Algorithmic Momentum and Reinforcement-Learning Portfolios for Low Capital Investors

Austin Lee
Volume11 nos.1 September 2025 ISSN 2755-3272

Keywords

Keywords: algorithmic investing; momentum; reinforcement learning; low-capital retail investors; financial inclusion

Abstract

This study evaluates whether low-complexity algorithms can meaningfully enhance returns for retail investors who trade with balances below $5,000. Using split-adjusted daily prices for three broad U.S. ETFs and seven liquid equities, we back-test three allocation rules over the 2024 calendar year: (i) a naïve 1/N portfolio rebalanced monthly, (ii) an 80/20 momentum rule that rotates one-fifth of capital into six-month winners, and (iii) a continuous-action Soft Actor–Critic (SAC) reinforcement-learning agent trained on 2020–2023 data.

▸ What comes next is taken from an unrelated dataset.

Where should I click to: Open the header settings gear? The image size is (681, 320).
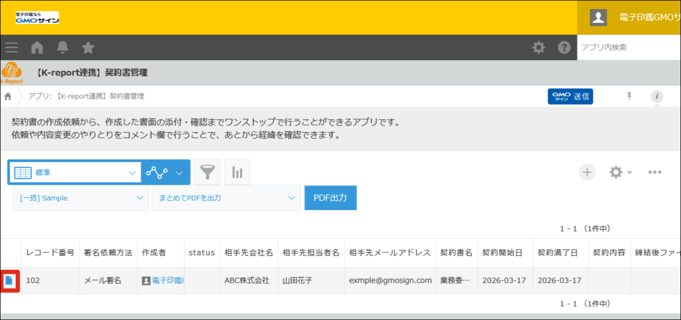click(x=539, y=48)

All trades incur a realistic 5-bp round-trip cost and pass a 10-bp stress test. Relative to the naïve benchmark, the SAC strategy raises cumulative return by ∼45 percentage points, more than doubles the Sharpe ratio, and maintains its edge when costs quintuple. The momentum rule delivers intermediate gains but proves more cost-sensitive. Bootstrap resampling and comparison with 1,000 random buy-and-hold portfolios confirm statistical significance at the 1% level. These results demonstrate that transparent heuristics and lightweight reinforcement learning can significantly narrow the performance gap faced by very small accounts, thereby strengthening the case for fintech platforms that combine full fee disclosure with basic algorithmic guidance to promote broader financial inclusion.